---------- Source passage

Autism Spectrum Disorder

Autism is a neurological disorder most of us have some familiarity with. Whether through personal experience with a loved one or contact with friends or our children's schoolmates, many have witnessed some form of autistic disorder.

Still, although it affects one in 165 children and is the most common neurological condition among children in Canada, this is a complicated spectrum of symptoms and there are many questions that still need to be answered before it is fully understood.

Autistic Spectrum Disorder (ASD) is the term now used to describe several conditions with similar symptoms. ASD affects brain development and function and tends to cause difficulties with communication and social interaction. It also results in unusual patterns of behaviour, sensory perception, activities and interests.

There are five different forms of ASD ranging from autistic disorder (also known as classic autism) to Asperger's Syndrome. While all types of ASD are associated with some similar traits, there is a wide range in the severity of symptoms, age of onset, levels of functioning and general disability.

Some individuals with ASD may never be able to speak or communicate, while others are very high functioning, grow up to hold regular jobs and live independently. For example, classic autism usually develops before the age of three while Asperger's Syndrome is associated with higher functioning and is often not diagnosed until a child reaches school age.

Most people with ASD experience some difficulty with social skills. Either they show no interest in other people or are interested but don't know how to interact with others.

Communication difficulties are also very common in ASD. According to Autism Society Canada, without appropriate early intervention about 40 percent of children with ASD do not talk at all. Non-verbal communication is equally difficult, many people with ASD are unable to read social distance cues or the use of gestures or facial expression.

--------------------
---------- Record extracts

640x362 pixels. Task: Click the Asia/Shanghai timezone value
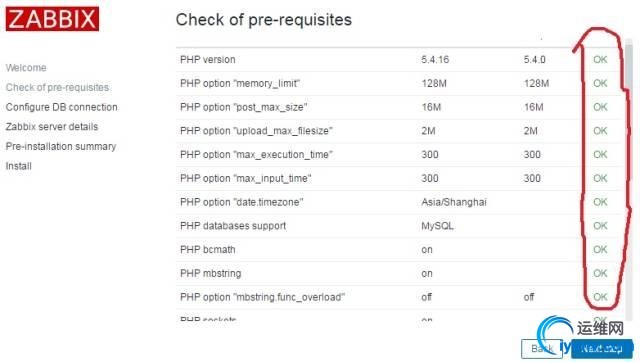point(454,202)
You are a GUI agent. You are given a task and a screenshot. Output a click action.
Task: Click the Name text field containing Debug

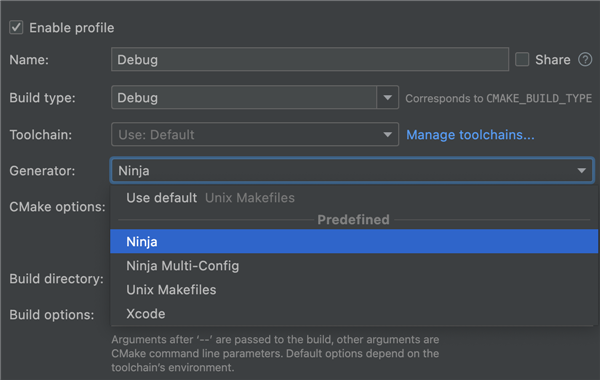click(x=310, y=59)
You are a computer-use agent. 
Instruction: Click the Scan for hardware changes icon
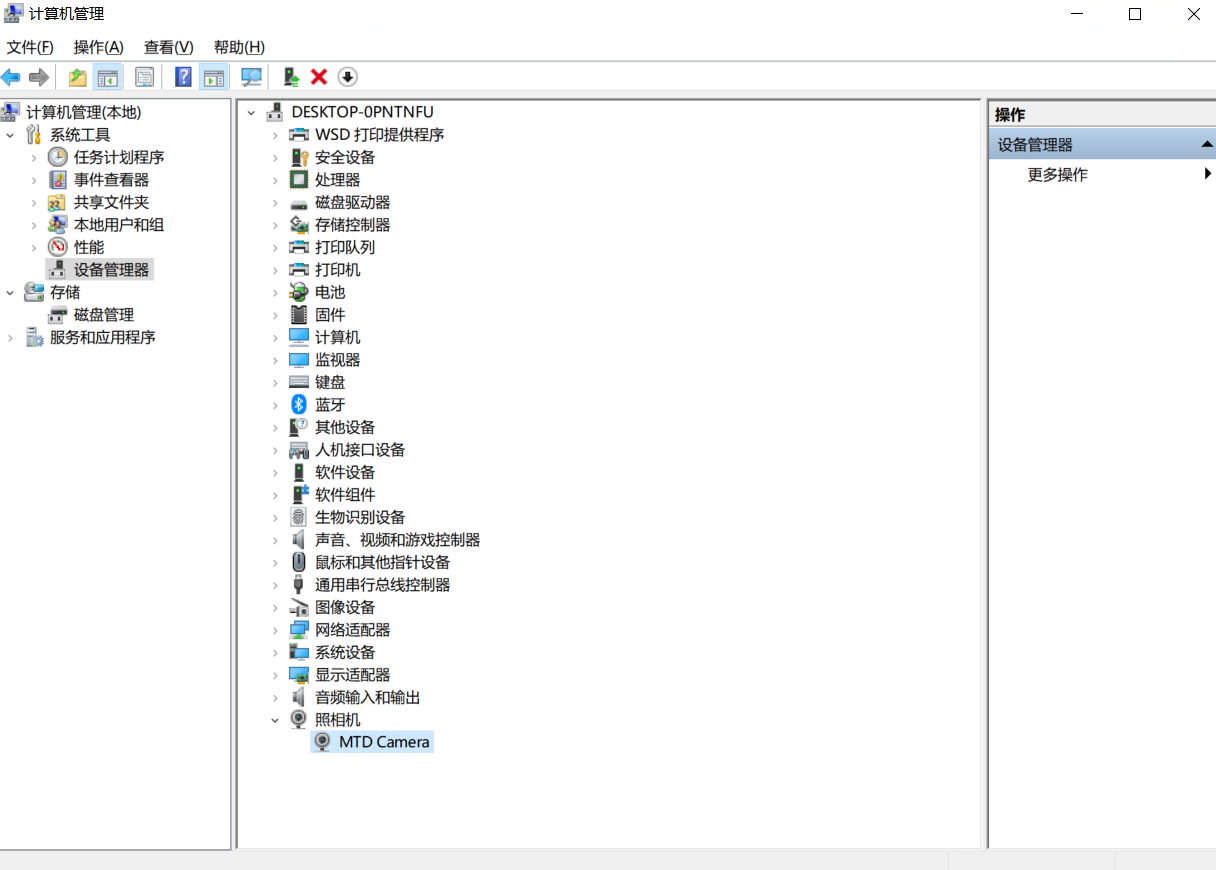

--------------------

# What is needed:
Rewrite the autism passage from "There are five" up to and including "and general disability.", putting "intensity" in place of "severity". The listing is separate material and has no connection to the autism passage.

# Worked solution:
There are five different forms of ASD ranging from autistic disorder (also known as classic autism) to Asperger's Syndrome. While all types of ASD are associated with some similar traits, there is a wide range in the intensity of symptoms, age of onset, levels of functioning and general disability.